In 1719, Robert's younger brother, George Munro, 1st of Culcairn led a detachment of men at the Battle of Glenshiel where they helped to defeat the Jacobites.

==Forfeited Estates Commissioner==

For the next ten years Robert Munro was kept busy, in addition to his duties as M.P. and landlord, as one of the only three Scots among the 13 M.P.s appointed (by a Commons ballot in June 1716) to be Commissioners for the survey and disposal of the estates of more than 50 attainted Jacobites, "in order to raise money out of them for the use of the public". Each Commissioner received a salary of £1,000 a year, and as they could hold no other public office (though remaining M.P.s), Robert demitted his governorship of Inverness Castle and Independent Company command (both of which were given to Simon Fraser, 11th Lord Lovat). Four English M.P.s joined Robert Munro and his colleague Patrick Haldane for the Scottish part of the commission's business, but they were greatly hindered by the dilatory ways of some members (including Sir Richard Steele, who was fined for non-attendance). When Munro was in Edinburgh he lodged in the Bristo house of William Scott, Professor of Greek language at the University of Edinburgh. Many of the estates were deep in debt before forfeiture, it was not easy to find purchasers, and a balance of little more than £1,000 remained after all the claims, legal fees, and other expenses had been met. In 1725 the Forfeited Estates Commissioners ceased to operate, and the unsold estates were transferred to the Barons of the Exchequer.

==Baronet Munro==

After having been the effective leader of the clan for many years, Colonel Robert became Munro of Foulis and the sixth baronet on the death of his father in 1729. As a landowner he pioneered the planting of woodlands, of which he added nearly 500 acres (2 km^{2}) on the Foulis estate. As a heritor and an elder of the Church of Scotland, he was one of those who arranged on behalf of the General Assembly for the spending of £1,000 a year of the "Royal Bounty" on the "reformation" of the Highlands and Islands by means of itinerant preachers and catechists. Described by a clansman as "an obliging, civil, moral gentleman, well beloved of his name", Sir Robert lived on friendly terms with his neighbours. His marriage to a member of a great English family – Mary, daughter of Henry Seymour of Woodlands in Dorset – took place in London in 1716, and the romantic story of a courtship interrupted by the purloining of their letters has been preserved by tradition. Their eldest son Harry was sent to Dr. Doddridge's academy at Northampton, Westminster School and Leiden University. Another son entered the Royal Navy.

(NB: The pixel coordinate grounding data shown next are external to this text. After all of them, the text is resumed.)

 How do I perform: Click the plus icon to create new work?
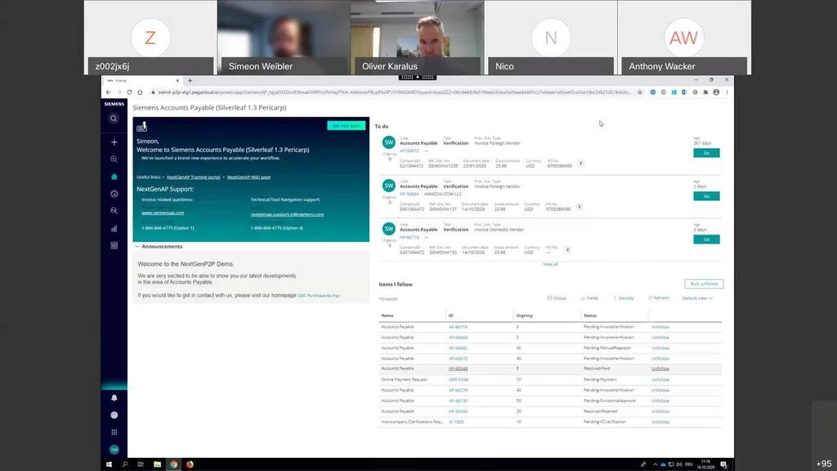coord(114,143)
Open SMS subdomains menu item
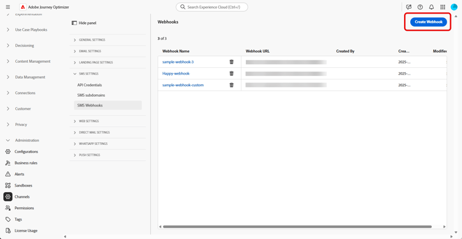Viewport: 462px width, 239px height. point(91,95)
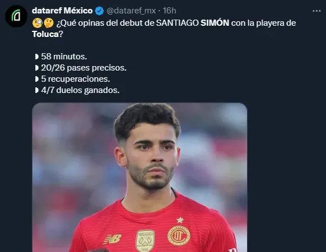Select the 58 minutos line
The image size is (326, 252).
pyautogui.click(x=60, y=57)
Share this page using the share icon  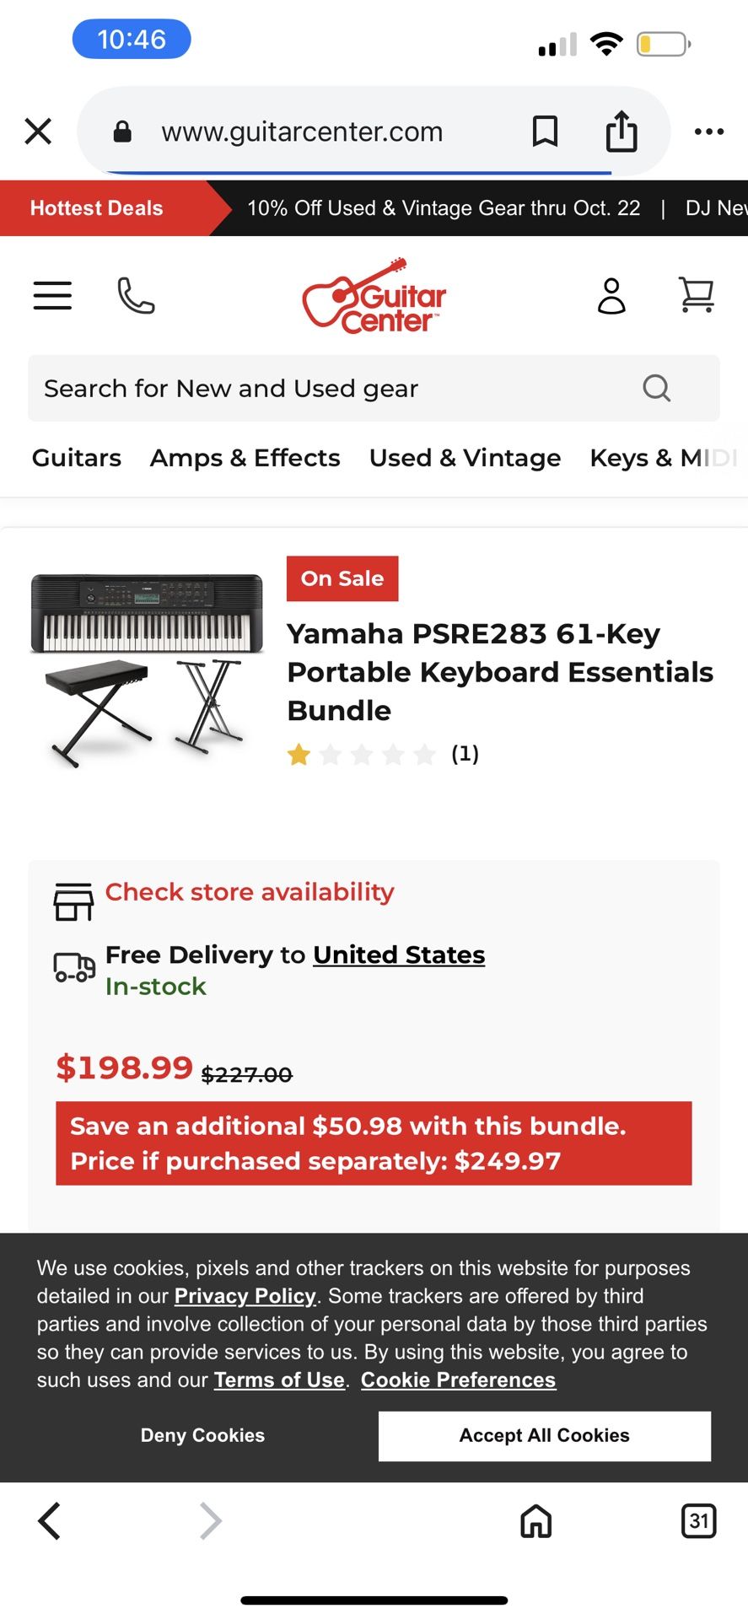[622, 132]
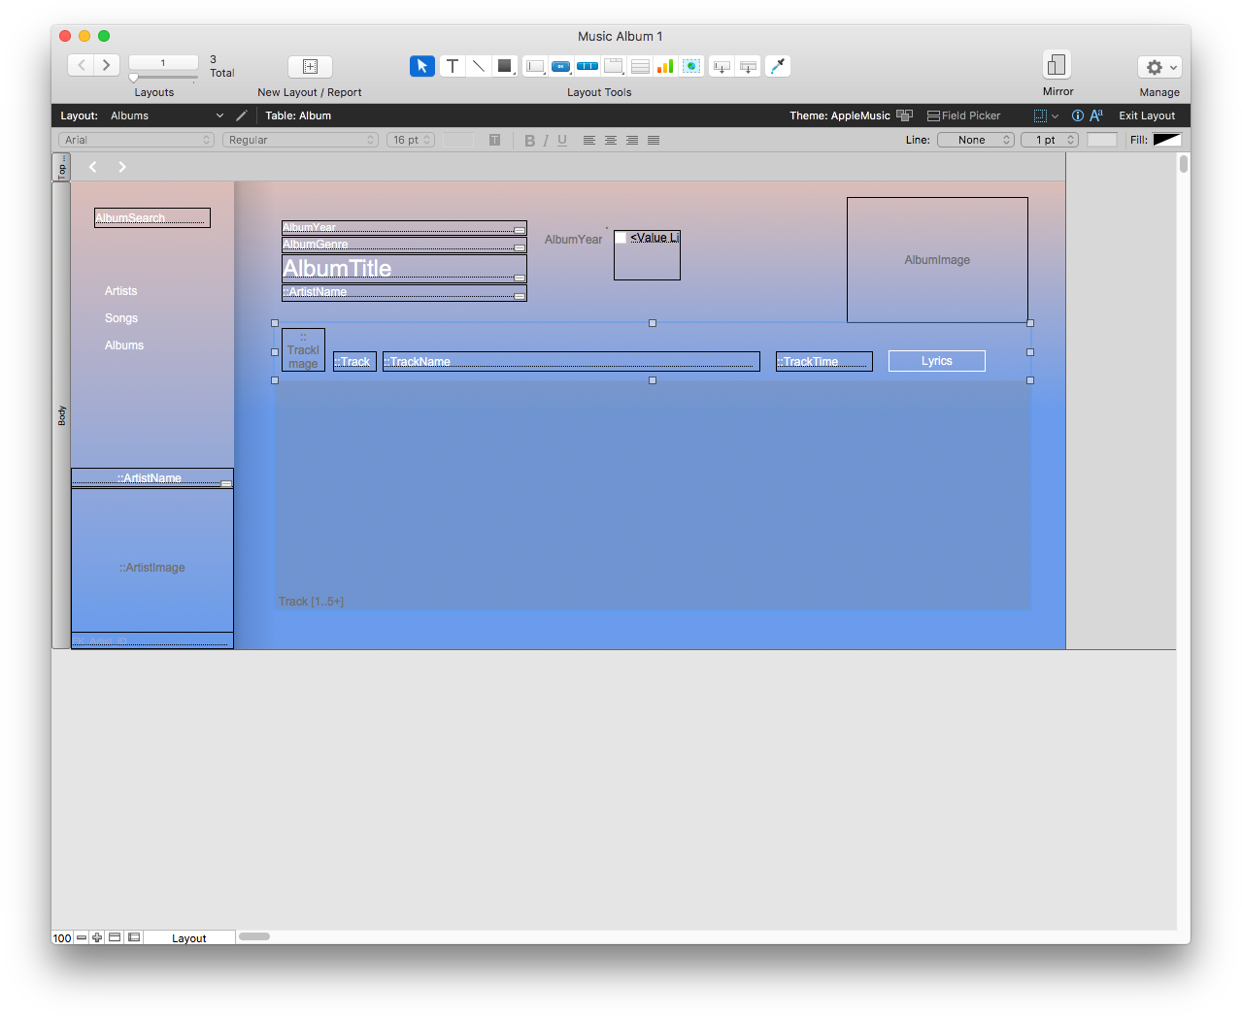This screenshot has height=1016, width=1242.
Task: Open the Inspector info icon
Action: coord(1077,115)
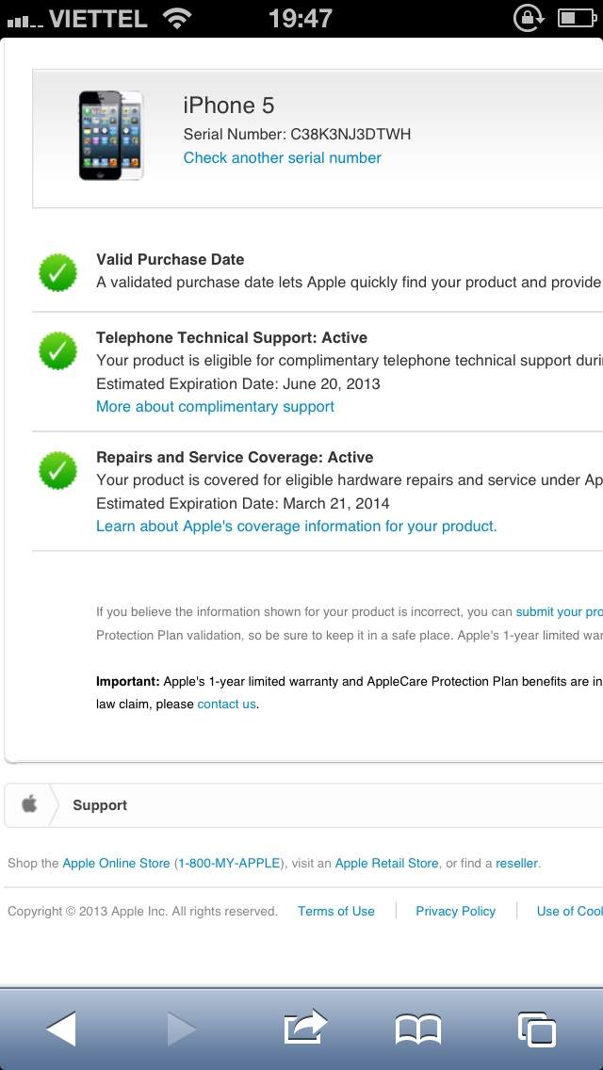Image resolution: width=603 pixels, height=1070 pixels.
Task: Click the Terms of Use link
Action: [x=335, y=911]
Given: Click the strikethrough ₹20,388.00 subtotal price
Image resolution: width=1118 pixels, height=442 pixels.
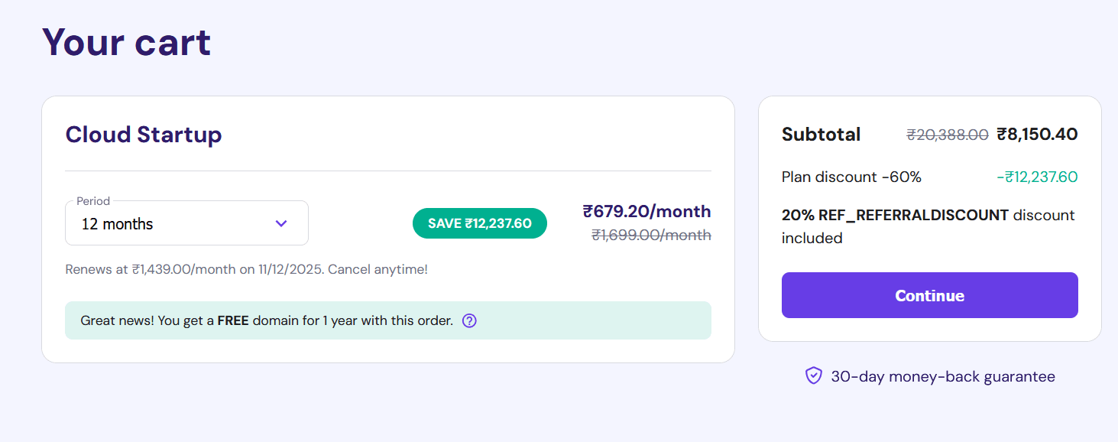Looking at the screenshot, I should 947,134.
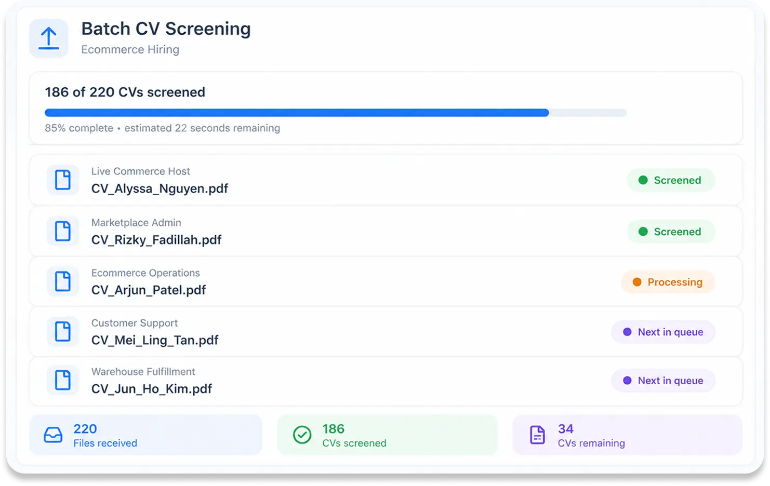Click Next in queue badge for Jun Ho Kim
This screenshot has height=486, width=770.
click(x=663, y=381)
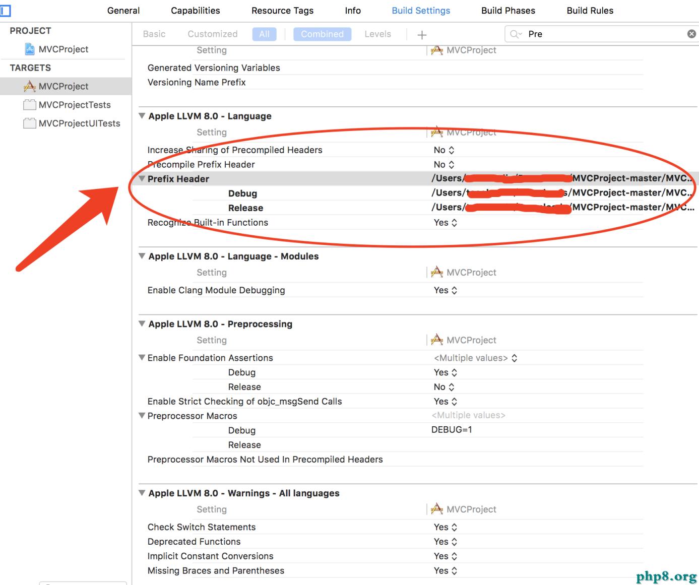The height and width of the screenshot is (585, 699).
Task: Click the plus add build setting icon
Action: point(422,34)
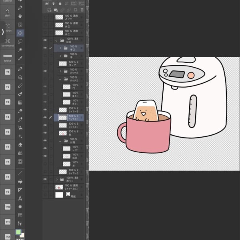240x240 pixels.
Task: Click the new layer folder icon
Action: pyautogui.click(x=56, y=10)
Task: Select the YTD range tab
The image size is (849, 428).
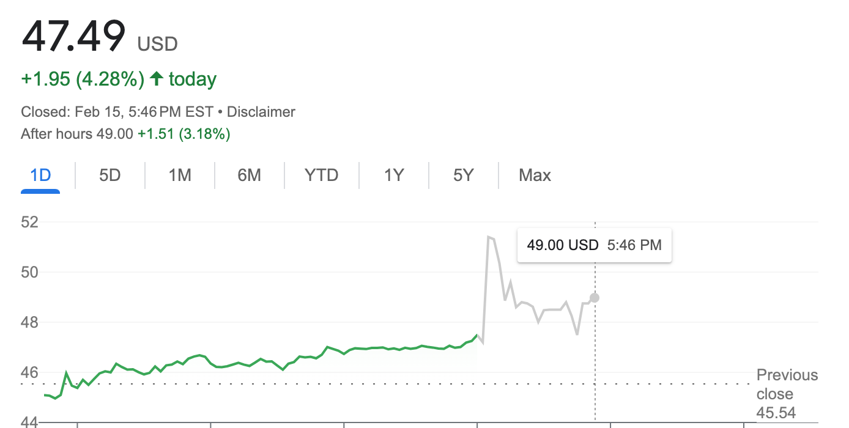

Of Sir Robert's activities in Parliament, the almost complete absence of reported debates leaves little to be said. Outside the British House of Commons, we find him at various times trying to secure the reinstatement in a Customs post at Inverness of a neighbour's brother; he took an active part in pressing for Simon Fraser's pardon and succession to the Lovat estates; he helped to find employment for the son of a Mackenzie friend, and for a scape-grace of the Atholl family, but a political foe alleged that as Sheriff of Ross he had a Mackenzie sheriff-substitute stripped of office and replaced by a Munro.

The clan rivalries which had erupted in rebellion were finding an outlet in local politics. The chief of Mackenzie's Earl of Seaforth came to an end in 1716, and it seems to have been arranged that while the Rosses held the county seat the Munros would represent the Tain Burghs. To secure the burghs, control of three out of the five was necessary, and the manoeuvrings by which the councils were persuaded to send the "right" delegate to vote in parliamentary elections were often exciting, and even a show of force was likely. Ross ascendancy was secure in Tain, and from 1716 to 1745 the Munros controlled Dingwall, with Robert of one of his brothers as provost—but not without something like two armed Munro "invasions" of the county town in 1721 and 1740, when opposing councillors were abducted to secure a favourable result (for the first incident Colonel Robert and his brother were fined £200 each, and after the second his parliamentary career came to an abrupt end with defeat at the 1741 election).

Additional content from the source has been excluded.